But I do love my kids.
So this summer, come hell or high-water (only one is likely during Texas summers), I'm going to gladly anticipate it and enjoy my kids throughout it. In order to do that, I have to keep a few things in mind. Maybe this will help you, too (unless you're one of those moms that makes me feel bad by totally loving summer):
My main goal for our summer break this year isn't to stuff it so full of activities that I end up resenting my children. Granted, we do have a pretty full calendar already, but nothing is set in stone. If
we're I'm tired and stressed, we'll just chill at the house and swim or bake or watch TV all day. ;) It's summer, afterall. Summer was made for wasting time.
It is just plain hard to keep everything running when the kids are home all day (or is it - more on this later!!). On any given day I like to have a certain amount of things done:
- dishes (getting behind on dishes just kills me)
- kitchen floor swept (this is not overkill for a mother of 3 boys with no dog)
- counters cleaned off (so I can breathe)
- loaf of bread made (breadmaker, y'all, it takes 5 minutes)
- food planned for and served (even if it is just bean and cheese tacos)

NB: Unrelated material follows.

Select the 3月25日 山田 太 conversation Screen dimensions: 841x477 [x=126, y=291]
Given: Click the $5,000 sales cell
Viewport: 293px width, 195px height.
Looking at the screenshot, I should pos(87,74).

- laundry worked on (my new system is actually working great, btw - gotta blog about it)
- workout/jog (comin' atcha, 26.2!!!)
- pool care (summer is much harder than winter)
- toys put away at the end of the day
- kids bathed, etc.
- nighttime routine with kids
And those are just the everyday things. There are a ton of peripherals that need to get done in the interim (entertaining, volunteering, shopping, organizing, other obligations).
So my recovering-perfectionist self wants to say, "Okay, kids, Mommy has to do all of this before we leave." And then I'd work my fingers to the bone while the kids sat on the couch watching Netflix.
So then I'd see the idiocy of that and be tempted to say, "Oh kids, let's just leave those dishes in the sink and those clothes on the floor and go to Six Flags." You can see that that's still dumb, right?
"Oh but they have to know they come before housework," right? Still wrong.
Mamas (et al.), I've turned a new leaf. I promise to tell you more about this after I get a better grasp on it, but this summer I'm not going to lead my kids into the entitlement trap!!! They'll work for what they want and reap the benefits that come with responsibility. If they want to go to Six Flags, then they'll have the house clean and their snacks packed. Boom! New leaf, y'all. (We've started on this, and they are seriously different children - and not robots, I promise.)
Don't Forget to Bond
I know this sounds like I'm being overly sentimental or overly ambitious, but, in all seriousness, if I just take my kids from place to place and don't actually engage them, then it's all in vain. And I'll be the first to admit that I'm totally guilty of that.
Taxiing them around all summer doesn't grow love. I'm not doing anything to build their character by buying them all the pool toys they want. That's so obvious; I know, but I do it anyway! Why! You probably don't do that, but I'm just sayin'. I really do want to connect with them.
For our family, I really think that getting the us as a unit to a healthy place will bring us closer together. We've GOT to nip this entitlement thing in the bud. Once we get in a good place on that, which we're working on, we'll be able to work on the next steps, like fostering creativity and curiosity through shared experiences. I'm super excited about that, and I can't wait to tell you how it goes (I have a little something up my sleeve for that one).